** Record excerpts **
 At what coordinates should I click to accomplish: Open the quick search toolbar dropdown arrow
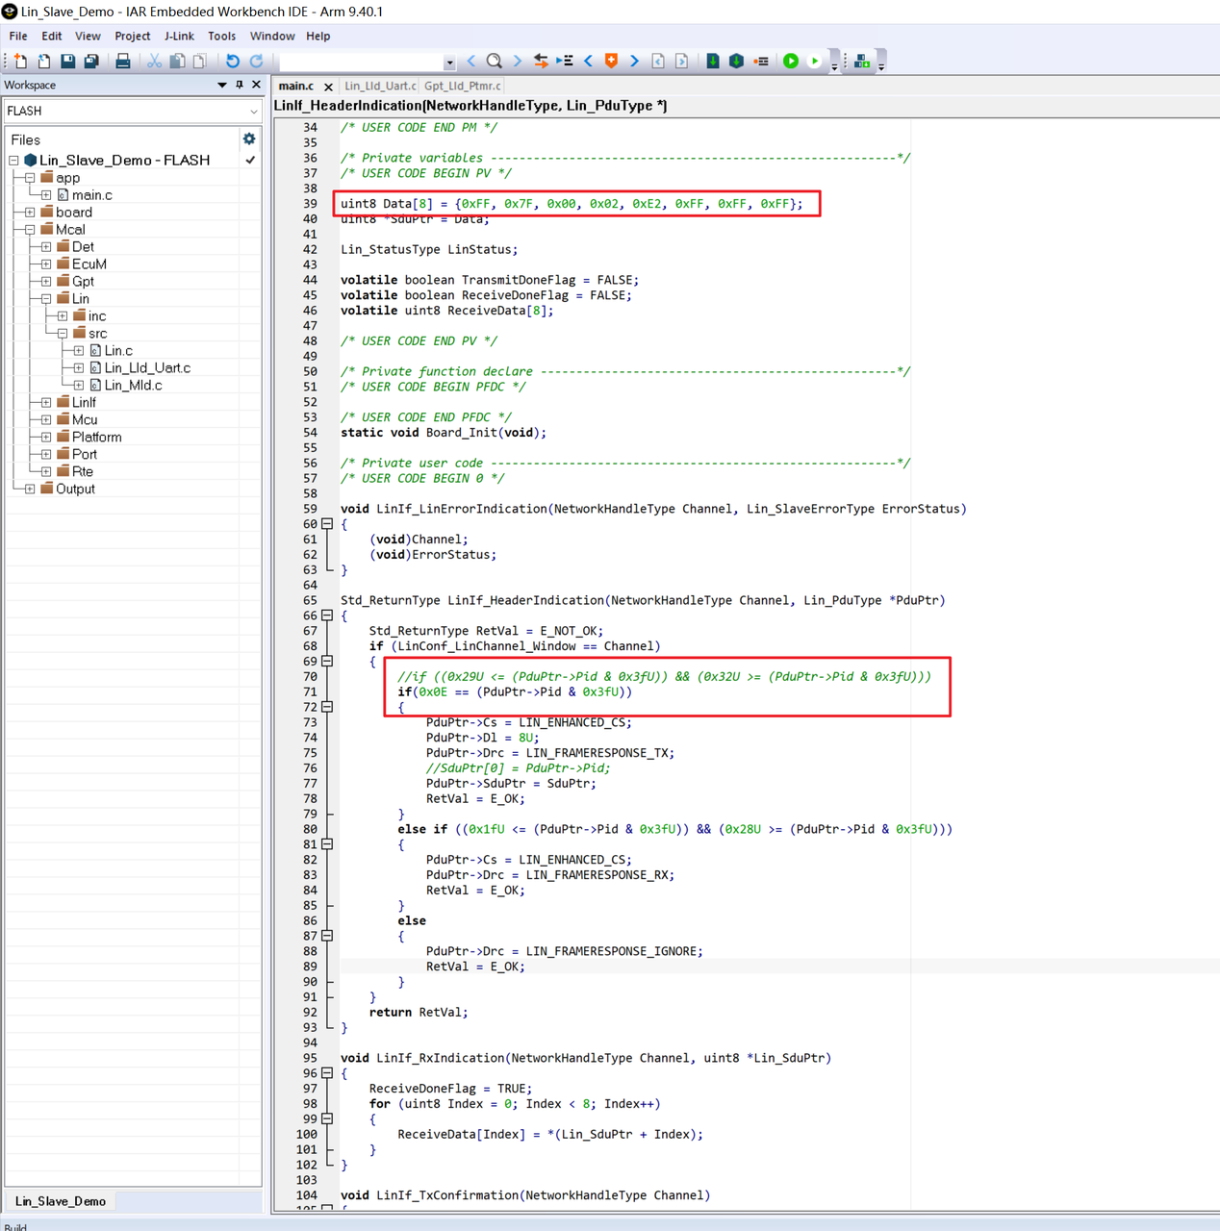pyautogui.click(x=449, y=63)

==

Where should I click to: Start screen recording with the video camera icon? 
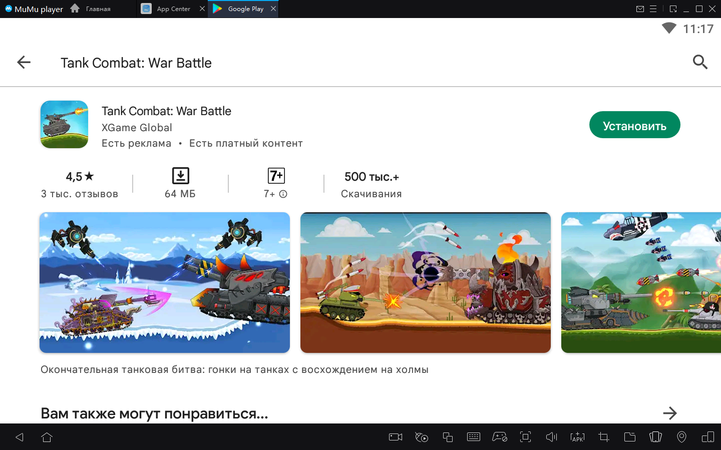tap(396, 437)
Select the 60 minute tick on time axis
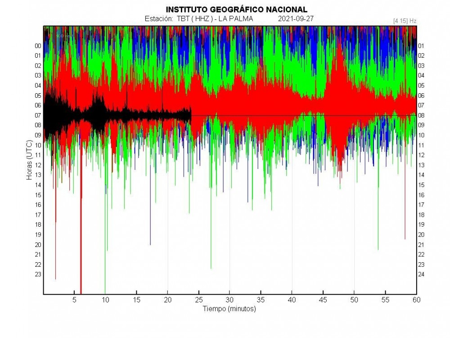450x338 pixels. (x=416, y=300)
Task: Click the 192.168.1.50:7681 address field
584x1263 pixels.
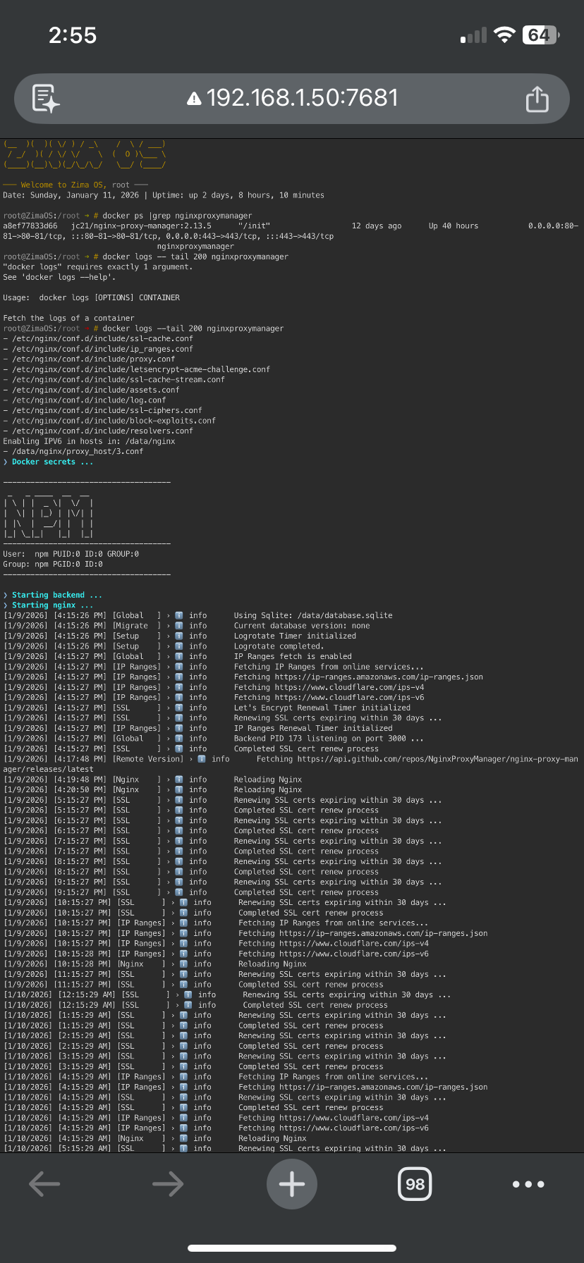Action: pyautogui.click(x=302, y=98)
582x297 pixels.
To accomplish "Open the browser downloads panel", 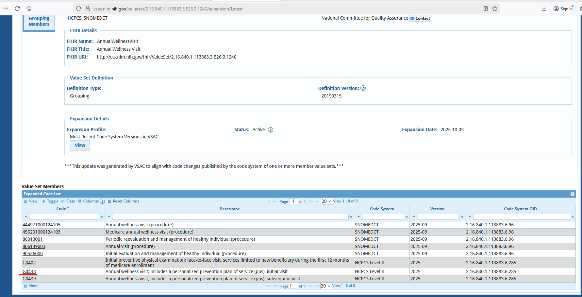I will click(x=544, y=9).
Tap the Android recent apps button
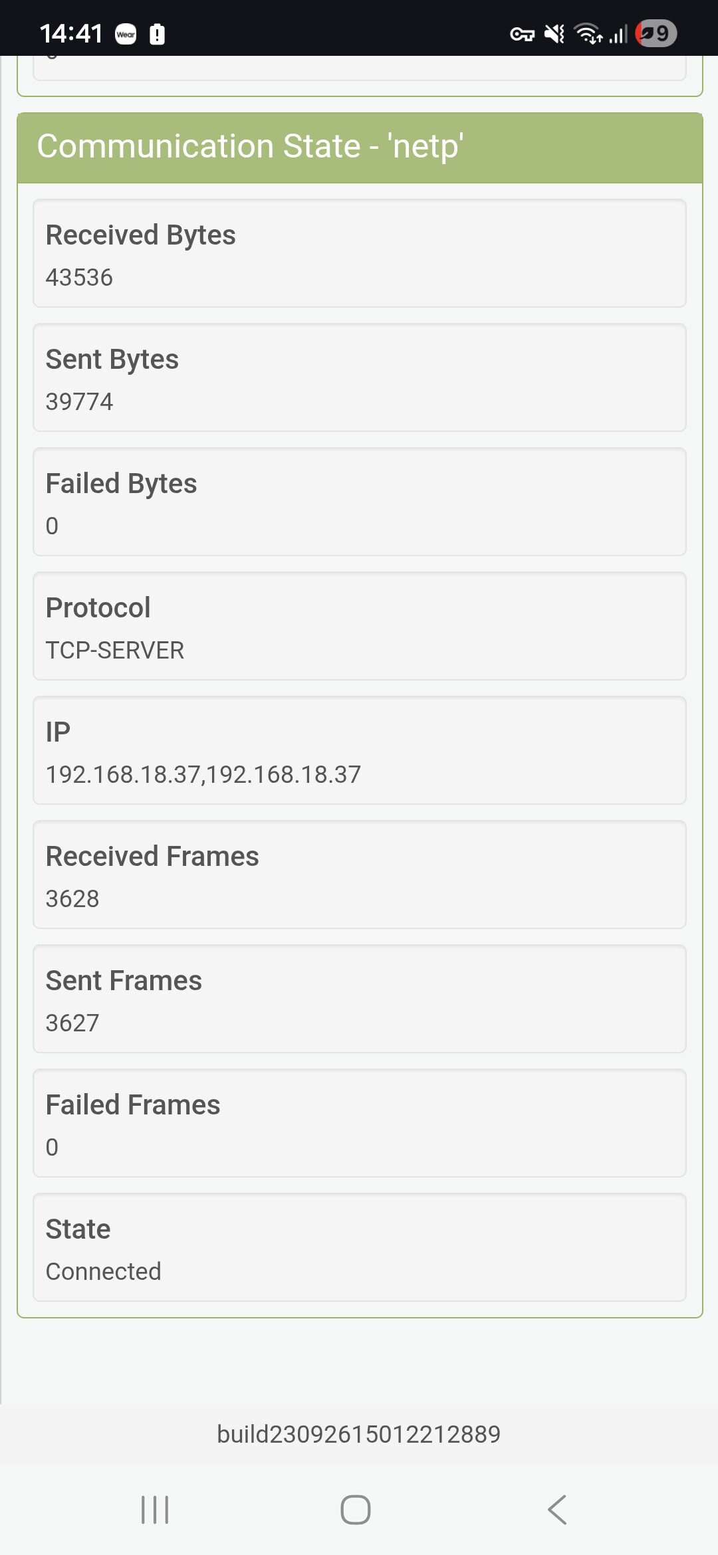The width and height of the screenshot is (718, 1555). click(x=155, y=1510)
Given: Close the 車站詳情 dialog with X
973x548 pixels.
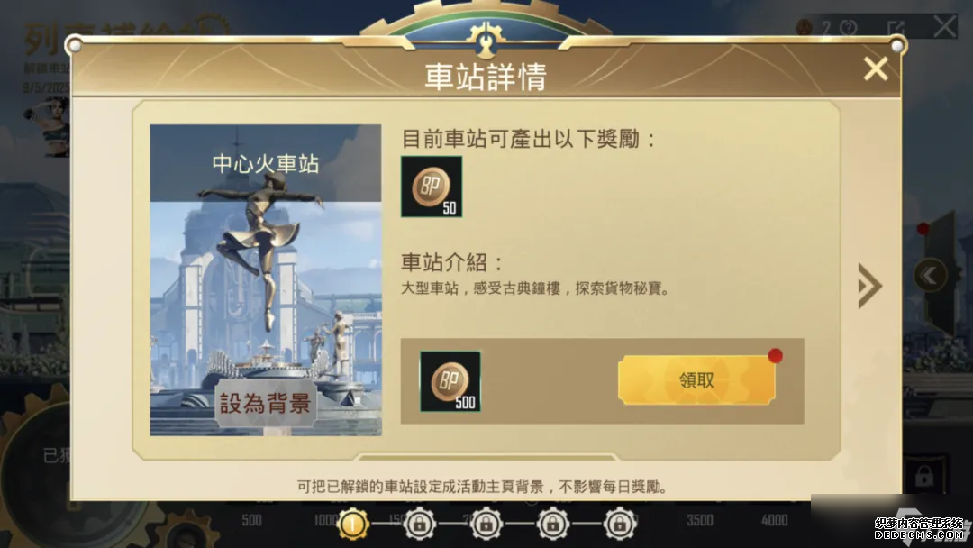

--

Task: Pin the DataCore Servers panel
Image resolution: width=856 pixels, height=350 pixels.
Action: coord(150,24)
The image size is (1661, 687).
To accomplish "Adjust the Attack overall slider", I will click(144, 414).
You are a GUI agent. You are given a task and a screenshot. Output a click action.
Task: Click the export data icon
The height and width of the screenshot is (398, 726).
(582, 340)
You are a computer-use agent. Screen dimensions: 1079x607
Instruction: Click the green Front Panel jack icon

** What the task requires **
In the listing above, find the line with "Task: Pin the DataCore Servers panel" and the line with "Instruction: Click the"; set down exactly those two lines and every line between them, nothing more.

** Answer for the task **
Task: Pin the DataCore Servers panel
Image resolution: width=856 pixels, height=350 pixels.
Action: coord(150,24)
The image size is (1661, 687).
To accomplish "Adjust the Attack overall slider", I will click(144, 414).
You are a GUI agent. You are given a task and a screenshot. Output a click action.
Task: Click the export data icon
The height and width of the screenshot is (398, 726).
(582, 340)
You are a computer-use agent. Screen dimensions: 1079x607
Instruction: Click the green Front Panel jack icon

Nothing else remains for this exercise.